Give the lines below again exactly, starting with the line that holds "Site Map (103, 1610)" and going on through the line that holds "FANZAオークション (33, 2547)".

-=-=-=-=-

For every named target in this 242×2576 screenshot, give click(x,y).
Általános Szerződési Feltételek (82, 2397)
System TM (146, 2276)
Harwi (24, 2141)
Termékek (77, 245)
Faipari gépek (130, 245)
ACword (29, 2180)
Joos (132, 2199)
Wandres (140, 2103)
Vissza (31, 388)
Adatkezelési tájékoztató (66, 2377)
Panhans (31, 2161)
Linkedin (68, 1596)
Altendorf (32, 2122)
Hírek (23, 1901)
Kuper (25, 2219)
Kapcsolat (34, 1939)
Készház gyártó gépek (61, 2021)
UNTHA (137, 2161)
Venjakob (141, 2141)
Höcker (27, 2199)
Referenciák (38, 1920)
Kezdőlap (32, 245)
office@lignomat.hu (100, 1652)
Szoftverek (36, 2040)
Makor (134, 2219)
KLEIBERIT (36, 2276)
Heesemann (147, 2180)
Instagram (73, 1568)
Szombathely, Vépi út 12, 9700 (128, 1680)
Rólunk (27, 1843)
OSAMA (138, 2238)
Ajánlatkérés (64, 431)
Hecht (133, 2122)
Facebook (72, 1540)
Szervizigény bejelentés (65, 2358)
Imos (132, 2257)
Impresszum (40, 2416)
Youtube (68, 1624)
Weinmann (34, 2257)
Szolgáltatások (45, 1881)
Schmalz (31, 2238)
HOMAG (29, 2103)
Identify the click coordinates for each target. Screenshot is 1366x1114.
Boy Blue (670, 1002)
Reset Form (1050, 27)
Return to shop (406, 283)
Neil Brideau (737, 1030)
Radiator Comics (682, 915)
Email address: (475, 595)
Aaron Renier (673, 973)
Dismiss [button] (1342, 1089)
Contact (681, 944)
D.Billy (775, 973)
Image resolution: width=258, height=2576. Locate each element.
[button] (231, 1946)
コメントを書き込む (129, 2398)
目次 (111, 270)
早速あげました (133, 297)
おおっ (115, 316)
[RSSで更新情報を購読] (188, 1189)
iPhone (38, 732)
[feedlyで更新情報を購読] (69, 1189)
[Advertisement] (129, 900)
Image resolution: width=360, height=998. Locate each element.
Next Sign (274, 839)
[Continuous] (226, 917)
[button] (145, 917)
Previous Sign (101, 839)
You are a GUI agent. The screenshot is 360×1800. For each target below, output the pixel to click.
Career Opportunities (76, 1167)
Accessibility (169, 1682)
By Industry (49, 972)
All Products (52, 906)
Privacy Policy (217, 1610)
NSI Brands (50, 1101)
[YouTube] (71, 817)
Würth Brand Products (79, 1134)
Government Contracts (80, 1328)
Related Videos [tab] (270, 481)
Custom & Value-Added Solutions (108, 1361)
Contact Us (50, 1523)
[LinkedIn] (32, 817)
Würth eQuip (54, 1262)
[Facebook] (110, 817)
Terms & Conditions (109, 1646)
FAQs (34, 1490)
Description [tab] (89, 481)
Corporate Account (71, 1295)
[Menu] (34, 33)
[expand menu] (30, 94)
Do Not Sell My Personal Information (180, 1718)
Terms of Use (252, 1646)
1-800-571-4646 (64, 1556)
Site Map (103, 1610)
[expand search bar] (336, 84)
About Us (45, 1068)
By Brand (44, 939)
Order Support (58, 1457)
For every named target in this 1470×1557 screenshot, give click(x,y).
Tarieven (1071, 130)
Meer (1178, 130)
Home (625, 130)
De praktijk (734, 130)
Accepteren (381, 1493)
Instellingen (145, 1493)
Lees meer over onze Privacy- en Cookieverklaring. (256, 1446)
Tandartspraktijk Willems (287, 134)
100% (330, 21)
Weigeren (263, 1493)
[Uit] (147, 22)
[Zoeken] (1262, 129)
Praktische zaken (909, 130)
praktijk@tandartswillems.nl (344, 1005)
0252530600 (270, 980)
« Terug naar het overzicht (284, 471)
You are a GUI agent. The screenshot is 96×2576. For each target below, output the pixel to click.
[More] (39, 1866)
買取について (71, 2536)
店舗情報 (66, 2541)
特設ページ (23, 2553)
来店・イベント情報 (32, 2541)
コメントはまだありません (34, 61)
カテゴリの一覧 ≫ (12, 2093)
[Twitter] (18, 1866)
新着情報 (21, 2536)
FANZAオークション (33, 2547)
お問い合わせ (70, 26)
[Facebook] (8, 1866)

-=-=-=-=-

• **EXPECTED ANSWER**:
Site Map (103, 1610)
[expand search bar] (336, 84)
About Us (45, 1068)
By Brand (44, 939)
Order Support (58, 1457)
For every named target in this 1470×1557 screenshot, give click(x,y).
Tarieven (1071, 130)
Meer (1178, 130)
Home (625, 130)
De praktijk (734, 130)
Accepteren (381, 1493)
Instellingen (145, 1493)
Lees meer over onze Privacy- en Cookieverklaring. (256, 1446)
Tandartspraktijk Willems (287, 134)
100% (330, 21)
Weigeren (263, 1493)
[Uit] (147, 22)
[Zoeken] (1262, 129)
Praktische zaken (909, 130)
praktijk@tandartswillems.nl (344, 1005)
0252530600 (270, 980)
« Terug naar het overzicht (284, 471)
You are a GUI agent. The screenshot is 96×2576. For each target below, output the pixel to click.
[More] (39, 1866)
買取について (71, 2536)
店舗情報 (66, 2541)
特設ページ (23, 2553)
来店・イベント情報 (32, 2541)
コメントはまだありません (34, 61)
カテゴリの一覧 ≫ (12, 2093)
[Twitter] (18, 1866)
新着情報 (21, 2536)
FANZAオークション (33, 2547)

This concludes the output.